C’est dans les mœurs. Peut-être qu’on a peur, aussi. De je ne sais quoi, mais de quelque chose. Si aujourd’hui j’ai décidé de prendre la parole, ce n’est pas pour aller dans le sens de la marche, c’est pour moi. On peut avoir peur des représailles, de recevoir des messages négatifs. On voit tellement de messages homophobes sur les réseaux sociaux donc on n’a peut-être pas envie de lire ce genre de choses le matin au réveil. J’ai vraiment de la chance, ce n’est pas mon cas, mais je pense que ça a pu arriver à des personnes. Je ne trouve pas cela normal, on est au 21e siècle. On a le droit de s’exprimer, d’être qui on est, de s’habiller comme on veut.
Craignez-vous que le fait de vous afficher ouvertement comme une personne homosexuelle impacte votre carrière ou votre relation avec des sponsors ?

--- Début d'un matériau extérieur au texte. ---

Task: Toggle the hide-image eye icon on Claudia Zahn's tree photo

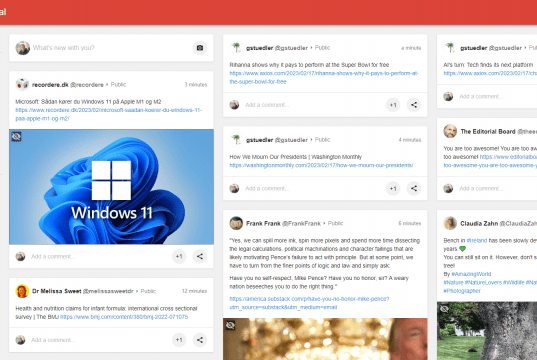Action: tap(444, 309)
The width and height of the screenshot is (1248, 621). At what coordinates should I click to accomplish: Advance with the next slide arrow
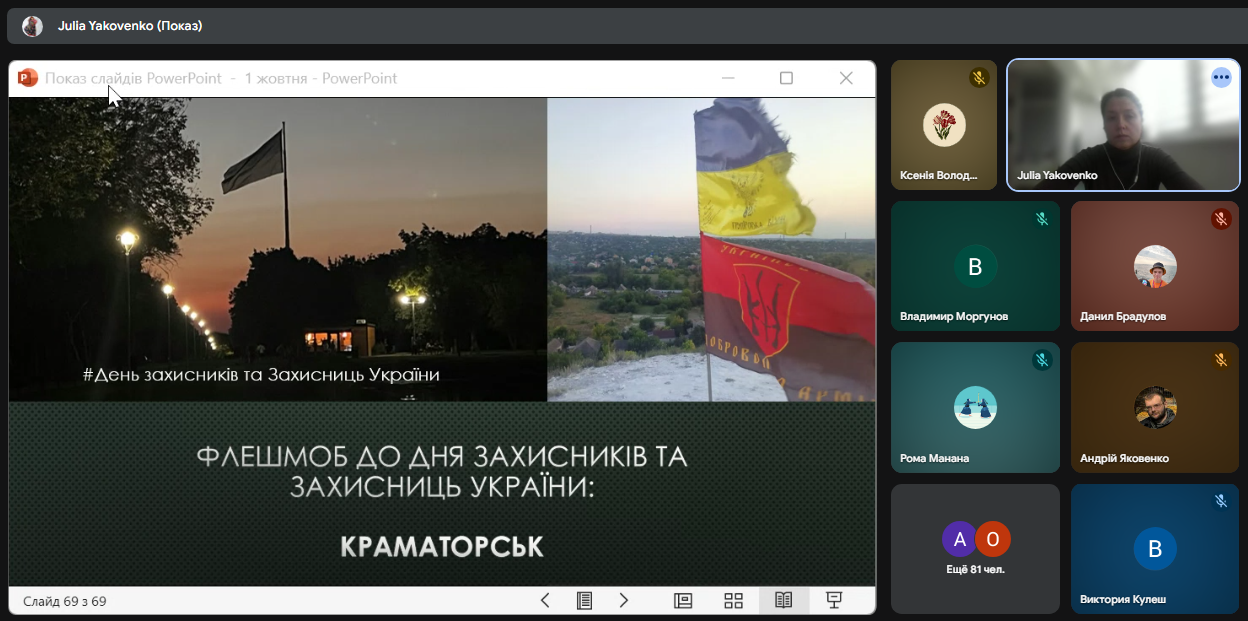624,600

Concernant ma carrière, non ça n’a pas d’impact. Je ne me suis jamais cachée. Si on vient me poser la question, je répondrai honnêtement. Je m’assume entièrement. Après il y a des personnes qui décident de le faire, d’autres de ne pas le faire et il faut les respecter aussi. Concernant le sponsoring, je n’ai pas peur non plus. Cela s’appelle de la discrimination, c’est puni. Si ça ne se fait pas avec tel sponsor, moi je ne vais pas me prendre la tête avec eux. Cela ne les concerne pas. Mon homosexualité n’interfère dans rien, que je sois footballeuse, que j’aie des amis, que j’aime aller au cinéma, etc.
La situation française est quand même énigmatique étant donné que dans d’autres pays plusieurs joueuses ont fait leur coming-out, certaines étant même devenues des icônes du mouvement LGBT comme Megan Rapinoe, Ashlyn Harris, Sam Kerr ou Pernille Harder. Vous qui avez joué dans plusieurs pays, comment le ressentez-vous ?
Ce sont des pays plus ouverts que nous sur cette question. D’un pays à un autre ça change. En Angleterre et en Espagne c’est plus ouvert. C’est triste que cela ne le soit pas en France. On a peut-être besoin de plus de temps. Dans d’autres pays, j’ai plein d’amis, hétéro, homo, célibataires, et, en fait, on ne se pose pas cette question. Et c’est ce que j’aimerais pour la France : qu’on ne se pose plus cette question. Je reviens à ce que je disais : j’en parle maintenant pour ne plus en parler après.
«Aujourd’hui, je prends la parole pour dire qu’on est des gens normaux. L’homosexualité ne détermine en aucun cas qui on est, si on est drôle, déterminé, ou autre chose.»
Avez-vous déjà eu l’impression que vous n’étiez pas acceptée en tant que personne homosexuelle ?
Non, jamais. J’ai peut-être eu de la chance. Aujourd’hui, je prends la parole pour dire qu’on est des gens normaux. L’homosexualité ne détermine en aucun cas qui on est, si on est drôle, déterminé, ou autre chose. En rigolant on va me dire ‘t’es un garçon manqué’. Moi je réponds ‘oui et alors ?’. Et du coup, si tu retournes ça, les personnes ne savent plus quoi répondre. Et j’ai toujours fonctionné comme ça. Je me suis toujours dit, tant que ma famille m’accepte, je me fiche de l’avis de quelqu’un lambda. Ce n’est pas à eux que je dois plaire. Je sais la chance que j’ai d’avoir ma famille derrière moi. Si tu pars ainsi, t’es plus forte après. Si tu te fais rejeter au départ, tu vas forcément avoir peur après. On est au 21e siècle, il faut arrêter et avancer, maintenant.
Avez-vous envie de vous affirmer comme un modèle ?
Au début quand j’ai posté ces photos, je le faisais pour moi. Je ne me vois pas comme un modèle. J’ai juste fait quelque chose d’anodin. Je dis ça peut-être parce que cela fait longtemps que je ne suis pas rentrée en France, aussi. Si mon message peut inspirer, tant mieux. C’est une cause qui me tient à cœur. Au départ je ne me rendais pas compte de l’impact, du nombre de personnes que je pouvais toucher. Si je peux participer à ce que l’homosexualité soit vue sous un autre angle, j’aurais fait ma part du travail. Chacun est différent et si on était tous pareil, on s’ennuierait tellement.